VOTRE OBJECTIF → Recopiez tel quel le passage du texte sur la course au populisme qui commence par « La course au » et se termine par « puissent y prétendre. ».

EXTRAIT DE PAGE →
***

La course au populisme s’accélère… Il faut qu’un ministre du staff présidentiel ait en la matière une longueur d’avance sur Madame Le Pen. Peu importe, d’ailleurs, le sujet sur lequel il s’exprime : il faut être au plus près de la politique des bistrots où, on le sait, se construit l’opinion dominante. C’est à croire que les communicants de l’Elysée vont, le matin, prendre leur café dans les lieux les plus populaires de la capitale, là où on refait le monde avec les poncifs et les apparences. Le ministre des Affaires européennes, Laurent Wauquiez avait développé trois mesures visant les bénéficiaires des minima sociaux : imposer aux bénéficiaires du RS, des heures hebdomadaires de service social, plafonner le cumul de tous les minima sociaux à 75% du Smic et établir une durée minimale de travail -cinq ans- pour que les étrangers puissent y prétendre.

***

INFORMATIONS FOURNIES →
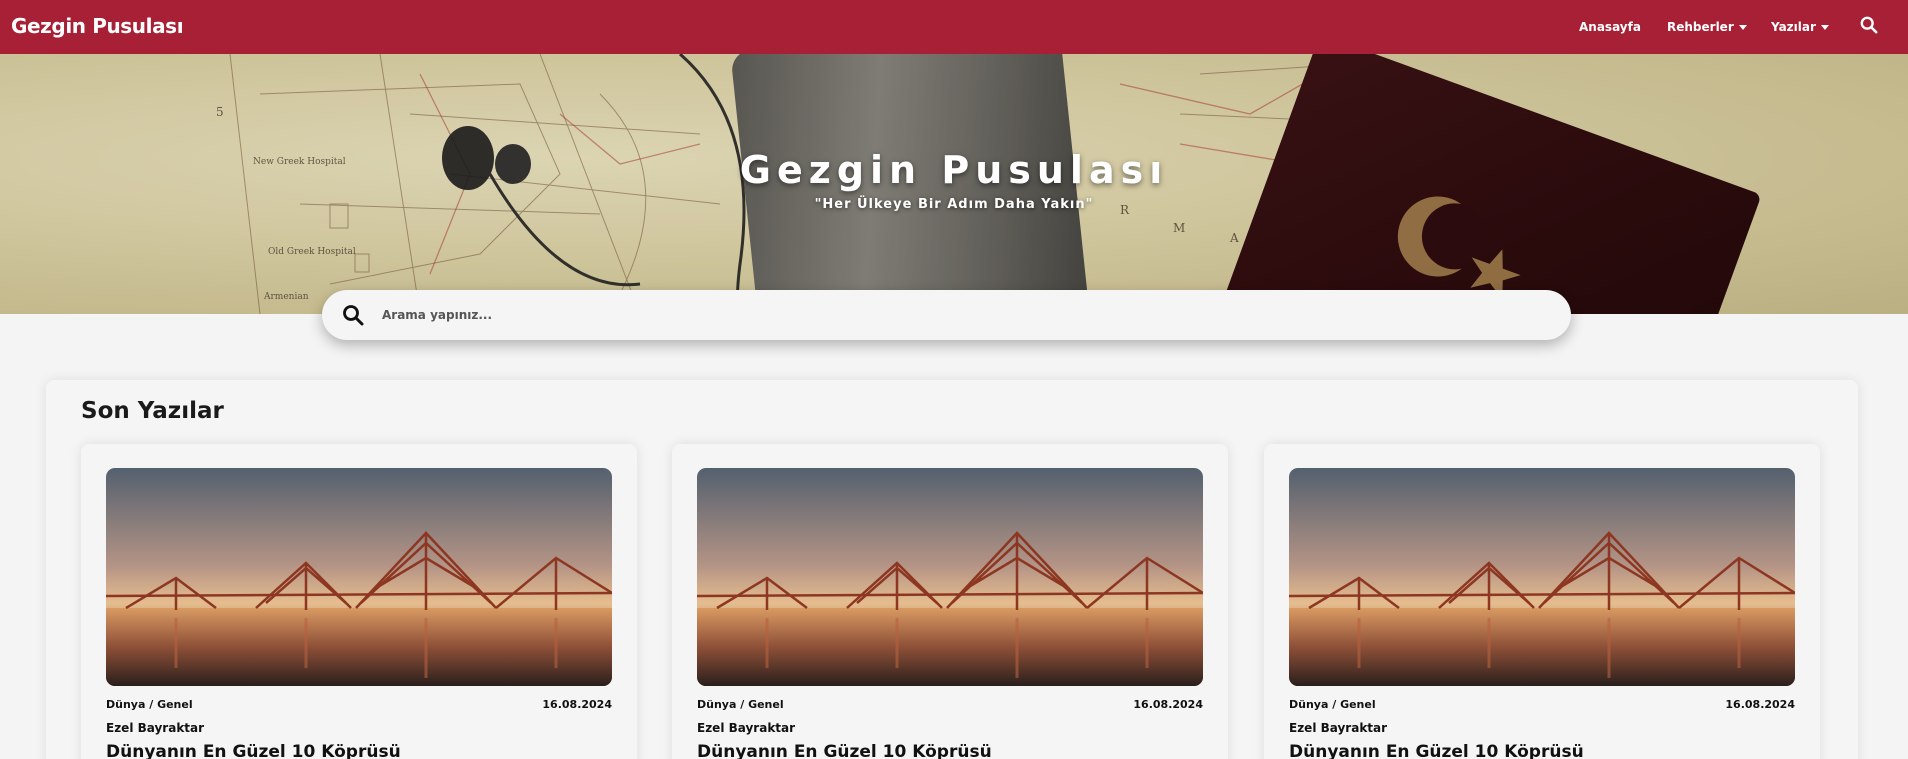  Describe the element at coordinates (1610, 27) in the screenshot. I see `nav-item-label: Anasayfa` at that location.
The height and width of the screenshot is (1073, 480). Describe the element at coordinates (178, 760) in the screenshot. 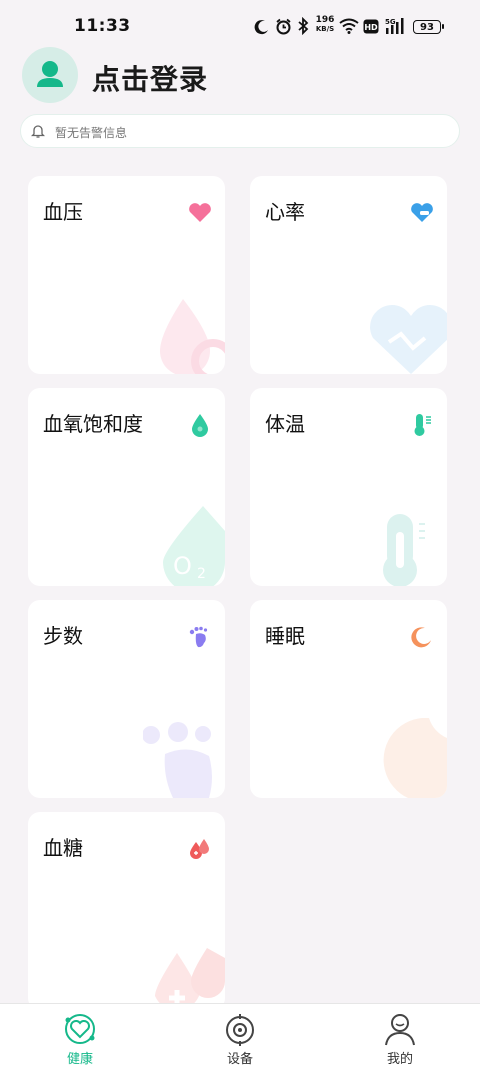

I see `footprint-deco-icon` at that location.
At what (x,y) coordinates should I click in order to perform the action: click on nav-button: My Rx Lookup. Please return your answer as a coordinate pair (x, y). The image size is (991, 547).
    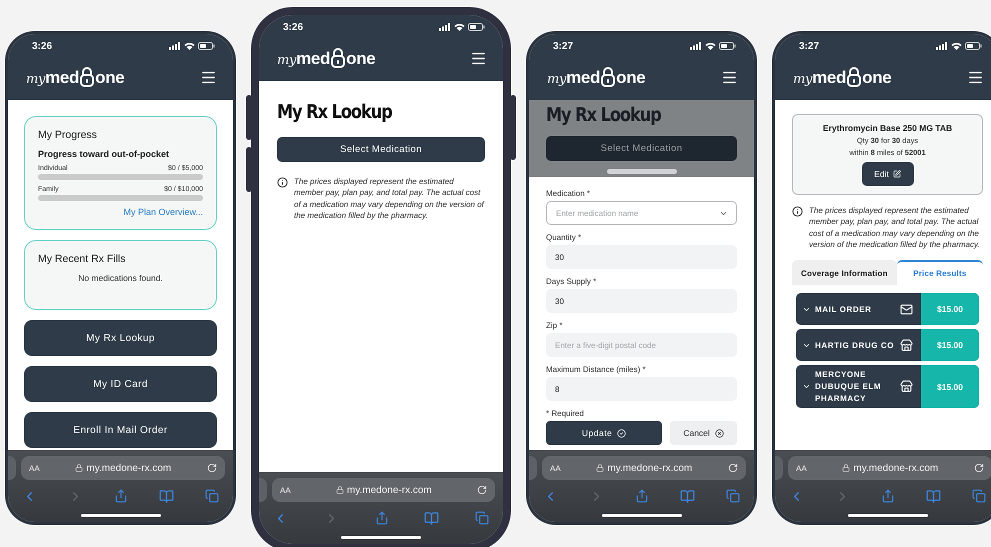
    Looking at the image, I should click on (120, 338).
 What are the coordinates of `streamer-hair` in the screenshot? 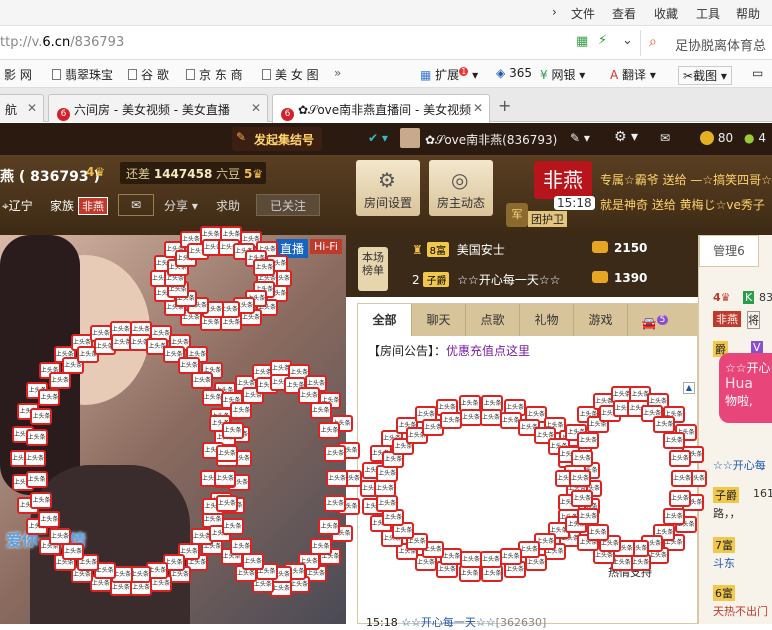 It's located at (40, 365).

***

TÂCHE ACCOMPLIE →
La course au populisme s’accélère… Il faut qu’un ministre du staff présidentiel ait en la matière une longueur d’avance sur Madame Le Pen. Peu importe, d’ailleurs, le sujet sur lequel il s’exprime : il faut être au plus près de la politique des bistrots où, on le sait, se construit l’opinion dominante. C’est à croire que les communicants de l’Elysée vont, le matin, prendre leur café dans les lieux les plus populaires de la capitale, là où on refait le monde avec les poncifs et les apparences. Le ministre des Affaires européennes, Laurent Wauquiez avait développé trois mesures visant les bénéficiaires des minima sociaux : imposer aux bénéficiaires du RS, des heures hebdomadaires de service social, plafonner le cumul de tous les minima sociaux à 75% du Smic et établir une durée minimale de travail -cinq ans- pour que les étrangers puissent y prétendre.